Some evidence points to the possibility of rebarbarization today. Lawmakers should carefully consider how discrete laws, policies, or doctrines might foster barbaric tendencies in the human character, and should better recognize the fragility of the status quo. Our nation’s unity, commercial productivity, and dignity depend on the endurance of our civilized order. Contra the claims of cosmopolitans, liberation from the law will not reveal inner, self-directing decency. Our civility has been achieved only with great difficulty — citizens’ passions have been trained through prudent laws applied over the course of generations. Civility is not a stable, permanent state. A return to barbarism is always possible.

Maintaining civility in our time will entail, among other things, the protection and cultivation of religions suitable for republicanism. Serious people must rethink the popular, dogmatic opinion that religion is a relic of a bygone era. The Christian God, for Adams, helped to humble individuals who believed they were gods. Similarly, according to Adams, good governments moderate and tutor the violent passions of men who think they are gods. As Alexander Hamilton observed while studying Plutarch, religion “could alone have sufficient empire over the minds of a barbarous and warlike people to engage them to cultivate the arts of peace.” While religion helped bring about our civility, one wonders whether civility can be preserved should we lose it.

The idea that what ails us can be cured by civics class — honestly, the naivete of that it almost touching. That the left would be willing to teach American history and ideals as something more than a tale of white supremacist patriarchy is hard to believe. But it’s also easy to imagine the ideologically right-wing version of civics: “100 percent Americanism,” manifest destiny, and the lot.

It’s not about civics. It’s about character, which is to say, ultimately, about religion. The French agnostic writer Michel Houellebecq, following the 19th century positivist philosopher Auguste Comte, believes that a society has to have some kind of religion if it is going to survive. Comte, an atheist, invented an ersatz “religion of humanity” that went nowhere. But that doesn’t mean Comte was wrong in his original insight.

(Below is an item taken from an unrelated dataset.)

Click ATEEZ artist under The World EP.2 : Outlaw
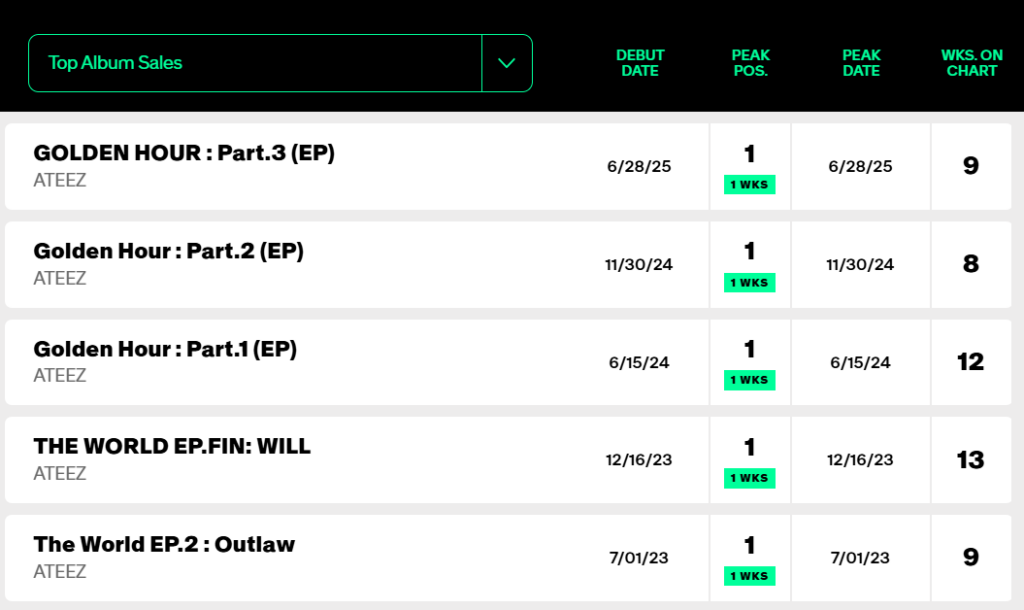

Anyway, Paul Berman and I can agree on this, at least, from The Benedict Option:

Though Donald Trump won the presidency in part with the strong support of Catholics and Evangelicals, the idea that the robustly vulgar, fiercely combative, and morally compromised as Trump will be an avatar for the restoration of Christian morality and social unity is beyond delusional. He is not a solution to America ’ s cultural decline, but a symptom of it.